-- EXERCISE --
Copy out the whole passage on mystery shopping word for word.

-- SUPPLIED PASSAGE --
§
Shop and get paid: It sounds too good to be true, but mystery shopping is a service that offers you the chance to assess a business' performance and get paid for doing it. Acting undercover you might be sent out to give a shop or restaurant the once over or even be sent on holiday to judge what a travel company is like. Mystery Shoppers, based in Britain, is one such company, although they maintain it's not all about treating yourself to goodies or flouncing off on holiday. Those wanting to take part are matched to assignments according to their field of expertise. Best not to say you're a plumber, as you might be given the less glamorous assignments such as testing local councils for basic services like unblocking toilets. Likewise who knows what will make you qualify to be a mystery shoplifter or review the pole-dancing skills in a strip club.
§
Dataset records

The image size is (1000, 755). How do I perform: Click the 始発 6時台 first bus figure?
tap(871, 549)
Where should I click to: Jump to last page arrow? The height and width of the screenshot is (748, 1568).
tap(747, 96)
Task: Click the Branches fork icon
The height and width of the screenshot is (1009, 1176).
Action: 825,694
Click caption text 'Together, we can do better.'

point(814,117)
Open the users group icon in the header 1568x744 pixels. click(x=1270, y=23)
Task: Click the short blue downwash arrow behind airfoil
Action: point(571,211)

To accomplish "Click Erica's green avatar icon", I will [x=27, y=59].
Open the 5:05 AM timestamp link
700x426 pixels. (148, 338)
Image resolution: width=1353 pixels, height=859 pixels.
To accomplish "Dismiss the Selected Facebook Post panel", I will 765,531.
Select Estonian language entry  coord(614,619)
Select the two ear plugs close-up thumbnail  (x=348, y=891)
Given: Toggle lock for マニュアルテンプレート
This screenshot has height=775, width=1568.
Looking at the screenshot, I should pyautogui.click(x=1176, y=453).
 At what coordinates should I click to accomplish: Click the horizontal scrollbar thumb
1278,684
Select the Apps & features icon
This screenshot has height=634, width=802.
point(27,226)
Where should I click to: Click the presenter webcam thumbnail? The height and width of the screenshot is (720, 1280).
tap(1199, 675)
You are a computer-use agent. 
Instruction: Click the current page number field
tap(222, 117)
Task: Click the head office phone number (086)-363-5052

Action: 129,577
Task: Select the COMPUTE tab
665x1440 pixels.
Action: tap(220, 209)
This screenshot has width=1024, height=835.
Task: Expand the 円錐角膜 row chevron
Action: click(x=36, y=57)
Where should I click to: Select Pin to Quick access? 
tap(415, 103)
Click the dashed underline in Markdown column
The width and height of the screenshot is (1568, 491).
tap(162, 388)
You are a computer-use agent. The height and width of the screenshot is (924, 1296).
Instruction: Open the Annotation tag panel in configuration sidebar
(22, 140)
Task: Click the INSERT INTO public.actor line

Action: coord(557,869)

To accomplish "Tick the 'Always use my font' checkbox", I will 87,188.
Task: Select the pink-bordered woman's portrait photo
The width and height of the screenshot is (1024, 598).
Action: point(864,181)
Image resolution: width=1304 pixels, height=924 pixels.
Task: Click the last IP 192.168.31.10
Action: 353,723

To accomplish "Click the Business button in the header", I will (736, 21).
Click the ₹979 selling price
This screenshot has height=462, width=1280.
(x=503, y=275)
§
-- YOUR SOLUTION --
Shop and get paid: It sounds too good to be true, but mystery shopping is a service that offers you the chance to assess a business' performance and get paid for doing it. Acting undercover you might be sent out to give a shop or restaurant the once over or even be sent on holiday to judge what a travel company is like. Mystery Shoppers, based in Britain, is one such company, although they maintain it's not all about treating yourself to goodies or flouncing off on holiday. Those wanting to take part are matched to assignments according to their field of expertise. Best not to say you're a plumber, as you might be given the less glamorous assignments such as testing local councils for basic services like unblocking toilets. Likewise who knows what will make you qualify to be a mystery shoplifter or review the pole-dancing skills in a strip club.